#### [Dataset items]
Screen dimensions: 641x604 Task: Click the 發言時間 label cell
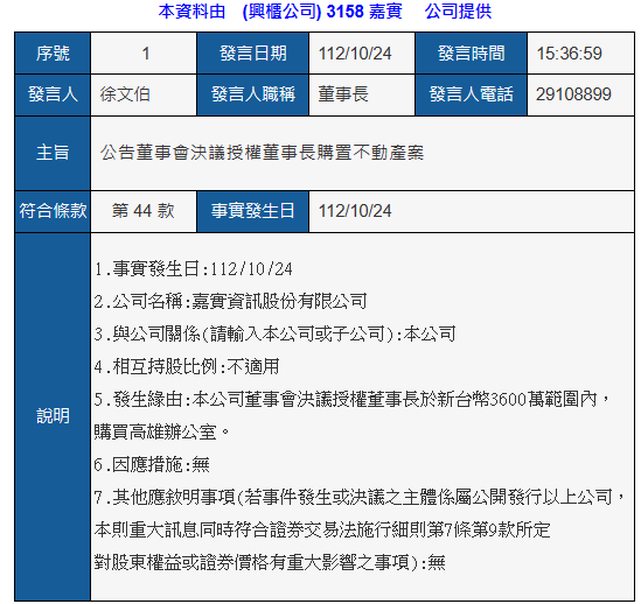pos(471,54)
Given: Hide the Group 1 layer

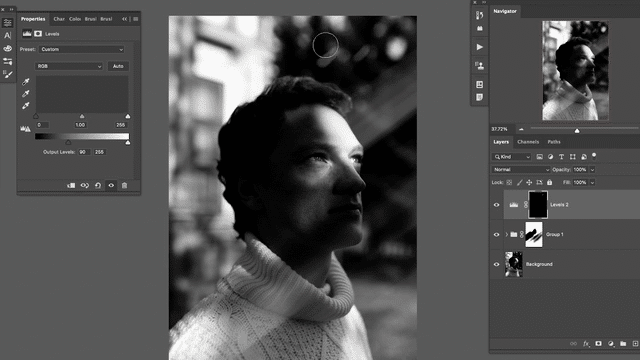Looking at the screenshot, I should (x=496, y=235).
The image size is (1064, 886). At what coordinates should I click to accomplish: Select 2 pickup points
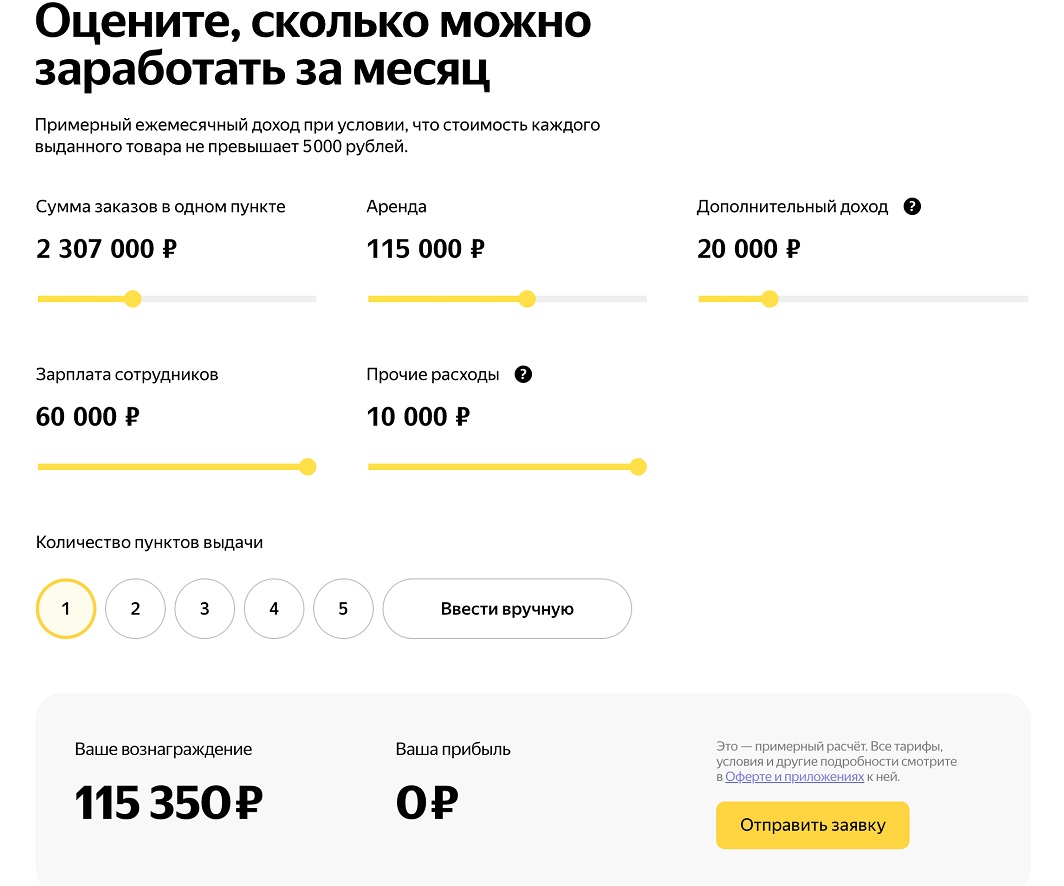[135, 608]
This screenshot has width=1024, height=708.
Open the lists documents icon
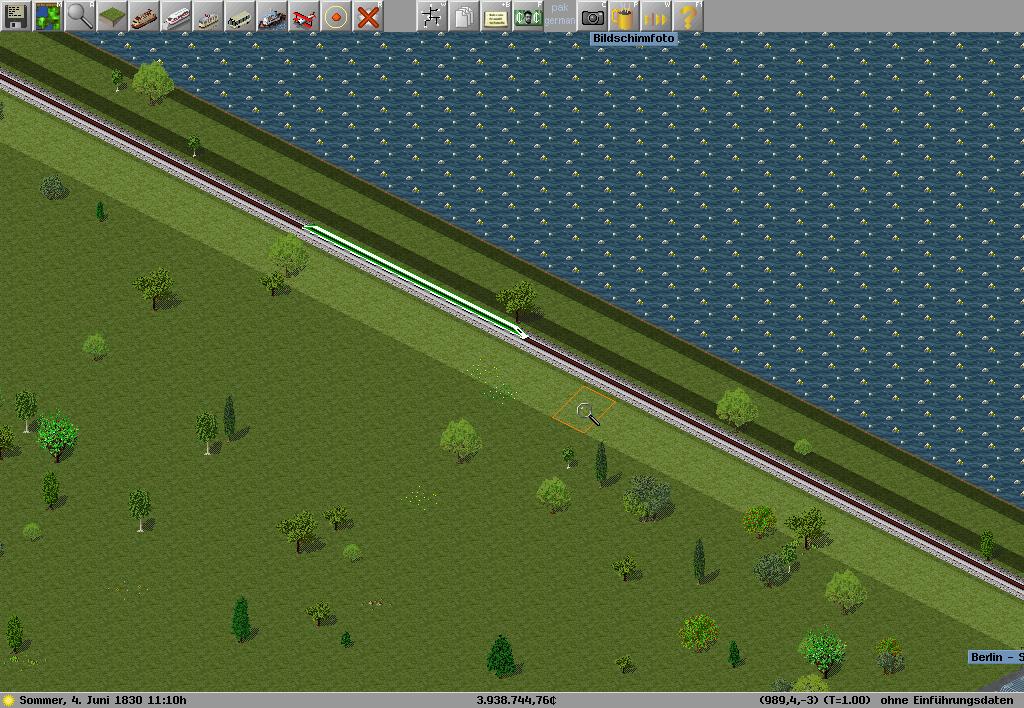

#### [Exercise goal]
What is needed is an exact copy of the data, with the pictures removed.

#### [Task solution]
Screen dimensions: 641x604 Task: Click the 發言時間 label cell
pos(471,54)
Given: Hide the Group 1 layer

Looking at the screenshot, I should (x=496, y=235).
The image size is (1064, 886). At what coordinates should I click to accomplish: Select 2 pickup points
[135, 608]
This screenshot has width=1024, height=708.
Open the lists documents icon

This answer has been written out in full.